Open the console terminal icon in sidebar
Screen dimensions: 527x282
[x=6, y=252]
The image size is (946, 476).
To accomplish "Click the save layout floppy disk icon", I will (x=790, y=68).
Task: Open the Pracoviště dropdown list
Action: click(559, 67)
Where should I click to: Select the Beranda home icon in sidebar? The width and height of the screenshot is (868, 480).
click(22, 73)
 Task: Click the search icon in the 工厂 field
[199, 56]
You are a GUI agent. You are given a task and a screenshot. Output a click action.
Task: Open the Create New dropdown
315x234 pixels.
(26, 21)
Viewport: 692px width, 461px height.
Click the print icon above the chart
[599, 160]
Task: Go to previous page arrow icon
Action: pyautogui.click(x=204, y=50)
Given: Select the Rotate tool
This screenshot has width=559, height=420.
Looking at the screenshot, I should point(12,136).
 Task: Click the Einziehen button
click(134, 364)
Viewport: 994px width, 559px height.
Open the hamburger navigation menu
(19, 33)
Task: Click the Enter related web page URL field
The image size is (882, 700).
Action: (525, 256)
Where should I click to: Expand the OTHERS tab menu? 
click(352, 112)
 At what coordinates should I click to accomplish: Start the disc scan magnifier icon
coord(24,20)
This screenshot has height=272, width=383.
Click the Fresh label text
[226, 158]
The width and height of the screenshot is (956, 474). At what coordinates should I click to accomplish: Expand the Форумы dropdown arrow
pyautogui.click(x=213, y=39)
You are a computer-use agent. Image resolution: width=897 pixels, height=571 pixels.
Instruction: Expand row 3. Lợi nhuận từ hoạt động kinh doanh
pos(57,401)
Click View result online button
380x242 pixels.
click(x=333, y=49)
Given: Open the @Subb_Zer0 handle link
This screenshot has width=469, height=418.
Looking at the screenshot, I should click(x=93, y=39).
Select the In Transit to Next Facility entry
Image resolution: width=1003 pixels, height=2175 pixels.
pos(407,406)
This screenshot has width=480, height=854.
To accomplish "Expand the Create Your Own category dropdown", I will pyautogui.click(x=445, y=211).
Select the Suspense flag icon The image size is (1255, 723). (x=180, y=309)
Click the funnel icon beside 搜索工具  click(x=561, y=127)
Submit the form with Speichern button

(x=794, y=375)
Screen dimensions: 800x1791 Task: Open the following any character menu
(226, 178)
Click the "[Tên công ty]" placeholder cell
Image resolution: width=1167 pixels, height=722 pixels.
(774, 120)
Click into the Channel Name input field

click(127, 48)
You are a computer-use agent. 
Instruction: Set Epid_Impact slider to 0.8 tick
● ● ● ● ● ● ●
__TASK DETAILS__
What is needed is a word-for-word copy of the records above, from the first line through the line that contains "Given: Open the @Subb_Zer0 handle link".

__SOLUTION__
Open the console terminal icon in sidebar
Screen dimensions: 527x282
[x=6, y=252]
The image size is (946, 476).
To accomplish "Click the save layout floppy disk icon", I will (x=790, y=68).
Task: Open the Pracoviště dropdown list
Action: click(559, 67)
Where should I click to: Select the Beranda home icon in sidebar? The width and height of the screenshot is (868, 480).
click(22, 73)
 Task: Click the search icon in the 工厂 field
[199, 56]
You are a GUI agent. You are given a task and a screenshot. Output a click action.
Task: Open the Create New dropdown
315x234 pixels.
(26, 21)
Viewport: 692px width, 461px height.
Click the print icon above the chart
[599, 160]
Task: Go to previous page arrow icon
Action: pyautogui.click(x=204, y=50)
Given: Select the Rotate tool
This screenshot has width=559, height=420.
Looking at the screenshot, I should point(12,136).
 Task: Click the Einziehen button
click(134, 364)
Viewport: 994px width, 559px height.
Open the hamburger navigation menu
(19, 33)
Task: Click the Enter related web page URL field
The image size is (882, 700).
Action: (525, 256)
Where should I click to: Expand the OTHERS tab menu? 
click(352, 112)
 At what coordinates should I click to accomplish: Start the disc scan magnifier icon
coord(24,20)
This screenshot has height=272, width=383.
Click the Fresh label text
[226, 158]
The width and height of the screenshot is (956, 474). At what coordinates should I click to accomplish: Expand the Форумы dropdown arrow
pyautogui.click(x=213, y=39)
You are a computer-use agent. Image resolution: width=897 pixels, height=571 pixels.
Instruction: Expand row 3. Lợi nhuận từ hoạt động kinh doanh
pos(57,401)
Click View result online button
380x242 pixels.
click(x=333, y=49)
Given: Open the @Subb_Zer0 handle link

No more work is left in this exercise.